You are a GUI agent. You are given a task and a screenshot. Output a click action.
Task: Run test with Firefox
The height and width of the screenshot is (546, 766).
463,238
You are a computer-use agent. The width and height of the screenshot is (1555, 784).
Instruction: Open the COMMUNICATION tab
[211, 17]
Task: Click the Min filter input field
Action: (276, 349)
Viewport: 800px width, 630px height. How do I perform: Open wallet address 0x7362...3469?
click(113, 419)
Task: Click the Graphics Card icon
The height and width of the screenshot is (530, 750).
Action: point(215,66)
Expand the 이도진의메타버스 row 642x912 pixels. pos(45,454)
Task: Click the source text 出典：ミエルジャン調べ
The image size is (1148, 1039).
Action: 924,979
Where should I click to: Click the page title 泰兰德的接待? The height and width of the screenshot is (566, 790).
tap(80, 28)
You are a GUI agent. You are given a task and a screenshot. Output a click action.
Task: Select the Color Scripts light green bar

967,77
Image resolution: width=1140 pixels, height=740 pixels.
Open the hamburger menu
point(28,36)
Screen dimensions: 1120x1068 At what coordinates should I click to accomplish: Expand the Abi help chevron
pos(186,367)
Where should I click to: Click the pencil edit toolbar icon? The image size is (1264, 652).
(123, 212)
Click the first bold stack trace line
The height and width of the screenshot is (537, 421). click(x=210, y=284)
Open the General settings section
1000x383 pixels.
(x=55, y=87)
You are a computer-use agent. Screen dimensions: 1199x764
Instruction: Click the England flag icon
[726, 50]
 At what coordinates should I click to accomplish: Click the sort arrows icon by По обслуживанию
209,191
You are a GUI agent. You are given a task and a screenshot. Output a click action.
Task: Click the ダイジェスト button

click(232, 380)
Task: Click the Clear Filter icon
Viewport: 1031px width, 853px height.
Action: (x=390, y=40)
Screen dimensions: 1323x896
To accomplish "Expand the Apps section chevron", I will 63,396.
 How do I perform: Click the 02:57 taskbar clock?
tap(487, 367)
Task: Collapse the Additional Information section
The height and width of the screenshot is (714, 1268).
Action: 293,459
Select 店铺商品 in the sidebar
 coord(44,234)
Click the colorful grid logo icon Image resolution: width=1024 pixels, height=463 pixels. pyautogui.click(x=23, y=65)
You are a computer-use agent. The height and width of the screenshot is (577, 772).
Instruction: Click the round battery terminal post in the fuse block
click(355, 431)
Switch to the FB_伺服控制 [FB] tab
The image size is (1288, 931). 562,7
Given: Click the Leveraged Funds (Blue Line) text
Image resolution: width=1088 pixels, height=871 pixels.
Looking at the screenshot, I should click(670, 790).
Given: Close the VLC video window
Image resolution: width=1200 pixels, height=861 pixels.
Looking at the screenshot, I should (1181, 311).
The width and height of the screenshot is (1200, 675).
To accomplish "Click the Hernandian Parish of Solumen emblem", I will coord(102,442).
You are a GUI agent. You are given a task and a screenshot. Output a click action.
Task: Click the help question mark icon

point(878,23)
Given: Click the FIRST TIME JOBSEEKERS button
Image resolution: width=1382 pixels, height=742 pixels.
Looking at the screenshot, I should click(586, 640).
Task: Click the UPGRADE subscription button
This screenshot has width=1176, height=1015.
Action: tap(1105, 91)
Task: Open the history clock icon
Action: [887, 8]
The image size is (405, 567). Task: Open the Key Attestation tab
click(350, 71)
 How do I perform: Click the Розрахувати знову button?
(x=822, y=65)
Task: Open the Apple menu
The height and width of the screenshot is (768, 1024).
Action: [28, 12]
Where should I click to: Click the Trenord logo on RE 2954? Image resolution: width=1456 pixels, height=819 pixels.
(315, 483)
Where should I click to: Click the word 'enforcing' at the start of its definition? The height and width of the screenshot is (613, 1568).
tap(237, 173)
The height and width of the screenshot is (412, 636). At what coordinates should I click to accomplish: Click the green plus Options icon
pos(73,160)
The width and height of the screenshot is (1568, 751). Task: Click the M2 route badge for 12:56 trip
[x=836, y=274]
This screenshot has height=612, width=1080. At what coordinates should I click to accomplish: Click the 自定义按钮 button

****

- **Exercise description**
Recast the entries from their start through the line containing "click(113, 419)" as a JSON list of strings, one string per line, omitting blank lines.

- **The output**
[
  "You are a GUI agent. You are given a task and a screenshot. Output a click action.",
  "Task: Run test with Firefox",
  "The height and width of the screenshot is (546, 766).",
  "463,238",
  "You are a computer-use agent. The width and height of the screenshot is (1555, 784).",
  "Instruction: Open the COMMUNICATION tab",
  "[211, 17]",
  "Task: Click the Min filter input field",
  "Action: (276, 349)",
  "Viewport: 800px width, 630px height. How do I perform: Open wallet address 0x7362...3469?",
  "click(113, 419)"
]